▶ _Stored records_
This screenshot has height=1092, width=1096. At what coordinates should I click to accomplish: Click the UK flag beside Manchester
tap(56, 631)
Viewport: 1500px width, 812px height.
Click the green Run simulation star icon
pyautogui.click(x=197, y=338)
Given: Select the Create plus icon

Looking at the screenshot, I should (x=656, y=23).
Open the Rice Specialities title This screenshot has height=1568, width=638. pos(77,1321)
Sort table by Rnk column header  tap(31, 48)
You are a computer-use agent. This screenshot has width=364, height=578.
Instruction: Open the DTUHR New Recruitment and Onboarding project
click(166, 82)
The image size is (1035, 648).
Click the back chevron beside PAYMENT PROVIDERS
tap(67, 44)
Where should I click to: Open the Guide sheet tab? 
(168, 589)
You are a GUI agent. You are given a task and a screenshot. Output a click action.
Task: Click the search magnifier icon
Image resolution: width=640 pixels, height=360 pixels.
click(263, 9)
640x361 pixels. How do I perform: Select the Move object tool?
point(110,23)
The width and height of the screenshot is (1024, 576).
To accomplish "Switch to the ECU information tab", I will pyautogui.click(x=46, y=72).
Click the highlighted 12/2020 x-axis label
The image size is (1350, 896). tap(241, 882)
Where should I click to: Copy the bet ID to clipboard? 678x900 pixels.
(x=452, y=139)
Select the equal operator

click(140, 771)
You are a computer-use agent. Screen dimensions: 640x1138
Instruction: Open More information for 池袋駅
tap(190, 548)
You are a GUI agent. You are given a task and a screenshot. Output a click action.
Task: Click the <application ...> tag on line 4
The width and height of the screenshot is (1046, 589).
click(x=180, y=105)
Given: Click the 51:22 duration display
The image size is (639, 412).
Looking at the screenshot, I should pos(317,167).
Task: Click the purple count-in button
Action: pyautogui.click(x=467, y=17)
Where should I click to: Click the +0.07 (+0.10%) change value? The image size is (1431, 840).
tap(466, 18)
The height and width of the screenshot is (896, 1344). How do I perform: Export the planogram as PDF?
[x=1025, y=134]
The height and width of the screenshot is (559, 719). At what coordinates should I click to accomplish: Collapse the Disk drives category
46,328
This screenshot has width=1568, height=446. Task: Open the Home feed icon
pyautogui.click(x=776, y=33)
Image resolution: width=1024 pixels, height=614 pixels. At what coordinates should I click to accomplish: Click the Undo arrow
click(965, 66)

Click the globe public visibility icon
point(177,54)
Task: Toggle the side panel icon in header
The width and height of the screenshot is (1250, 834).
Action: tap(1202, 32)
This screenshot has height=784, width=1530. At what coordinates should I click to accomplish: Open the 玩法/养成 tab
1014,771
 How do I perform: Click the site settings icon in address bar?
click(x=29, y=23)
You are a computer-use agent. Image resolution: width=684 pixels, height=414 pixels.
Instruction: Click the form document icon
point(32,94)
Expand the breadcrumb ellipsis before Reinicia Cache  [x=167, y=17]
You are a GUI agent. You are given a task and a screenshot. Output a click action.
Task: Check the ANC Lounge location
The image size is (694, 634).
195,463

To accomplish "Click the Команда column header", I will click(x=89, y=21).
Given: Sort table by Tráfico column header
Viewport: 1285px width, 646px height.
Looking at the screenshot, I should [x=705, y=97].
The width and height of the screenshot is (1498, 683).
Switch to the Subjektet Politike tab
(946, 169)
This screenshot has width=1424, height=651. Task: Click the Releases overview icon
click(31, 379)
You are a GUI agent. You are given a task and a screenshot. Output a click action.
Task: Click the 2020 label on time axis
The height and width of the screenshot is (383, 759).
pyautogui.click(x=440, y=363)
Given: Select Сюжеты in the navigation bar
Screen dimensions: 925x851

▶ _WORK TASK_
Having read the records, return each one exactly.

▶ _COMPLETED TASK_
This screenshot has height=1092, width=1096. At what coordinates should I click to accomplish: Click the UK flag beside Manchester
tap(56, 631)
Viewport: 1500px width, 812px height.
Click the green Run simulation star icon
pyautogui.click(x=197, y=338)
Given: Select the Create plus icon

Looking at the screenshot, I should (x=656, y=23).
Open the Rice Specialities title This screenshot has height=1568, width=638. pos(77,1321)
Sort table by Rnk column header  tap(31, 48)
You are a computer-use agent. This screenshot has width=364, height=578.
Instruction: Open the DTUHR New Recruitment and Onboarding project
click(166, 82)
The image size is (1035, 648).
Click the back chevron beside PAYMENT PROVIDERS
tap(67, 44)
Where should I click to: Open the Guide sheet tab? 
(168, 589)
You are a GUI agent. You are given a task and a screenshot. Output a click action.
Task: Click the search magnifier icon
Image resolution: width=640 pixels, height=360 pixels.
click(263, 9)
640x361 pixels. How do I perform: Select the Move object tool?
point(110,23)
The width and height of the screenshot is (1024, 576).
To accomplish "Switch to the ECU information tab", I will pyautogui.click(x=46, y=72).
Click the highlighted 12/2020 x-axis label
The image size is (1350, 896). tap(241, 882)
Where should I click to: Copy the bet ID to clipboard? 678x900 pixels.
(x=452, y=139)
Select the equal operator

click(140, 771)
You are a computer-use agent. Screen dimensions: 640x1138
Instruction: Open More information for 池袋駅
tap(190, 548)
You are a GUI agent. You are given a task and a screenshot. Output a click action.
Task: Click the <application ...> tag on line 4
The width and height of the screenshot is (1046, 589).
click(x=180, y=105)
Given: Click the 51:22 duration display
The image size is (639, 412).
Looking at the screenshot, I should pos(317,167).
Task: Click the purple count-in button
Action: pyautogui.click(x=467, y=17)
Where should I click to: Click the +0.07 (+0.10%) change value? The image size is (1431, 840).
tap(466, 18)
The height and width of the screenshot is (896, 1344). How do I perform: Export the planogram as PDF?
[x=1025, y=134]
The height and width of the screenshot is (559, 719). At what coordinates should I click to accomplish: Collapse the Disk drives category
46,328
This screenshot has width=1568, height=446. Task: Open the Home feed icon
pyautogui.click(x=776, y=33)
Image resolution: width=1024 pixels, height=614 pixels. At what coordinates should I click to accomplish: Click the Undo arrow
click(965, 66)

Click the globe public visibility icon
point(177,54)
Task: Toggle the side panel icon in header
The width and height of the screenshot is (1250, 834).
Action: tap(1202, 32)
This screenshot has height=784, width=1530. At what coordinates should I click to accomplish: Open the 玩法/养成 tab
1014,771
 How do I perform: Click the site settings icon in address bar?
click(x=29, y=23)
You are a computer-use agent. Image resolution: width=684 pixels, height=414 pixels.
Instruction: Click the form document icon
point(32,94)
Expand the breadcrumb ellipsis before Reinicia Cache  [x=167, y=17]
You are a GUI agent. You are given a task and a screenshot. Output a click action.
Task: Check the ANC Lounge location
The image size is (694, 634).
195,463

To accomplish "Click the Команда column header", I will click(x=89, y=21).
Given: Sort table by Tráfico column header
Viewport: 1285px width, 646px height.
Looking at the screenshot, I should [x=705, y=97].
The width and height of the screenshot is (1498, 683).
Switch to the Subjektet Politike tab
(946, 169)
This screenshot has width=1424, height=651. Task: Click the Releases overview icon
click(31, 379)
You are a GUI agent. You are given a task and a screenshot. Output a click action.
Task: Click the 2020 label on time axis
The height and width of the screenshot is (383, 759).
pyautogui.click(x=440, y=363)
Given: Select Сюжеты in the navigation bar
Screen dimensions: 925x851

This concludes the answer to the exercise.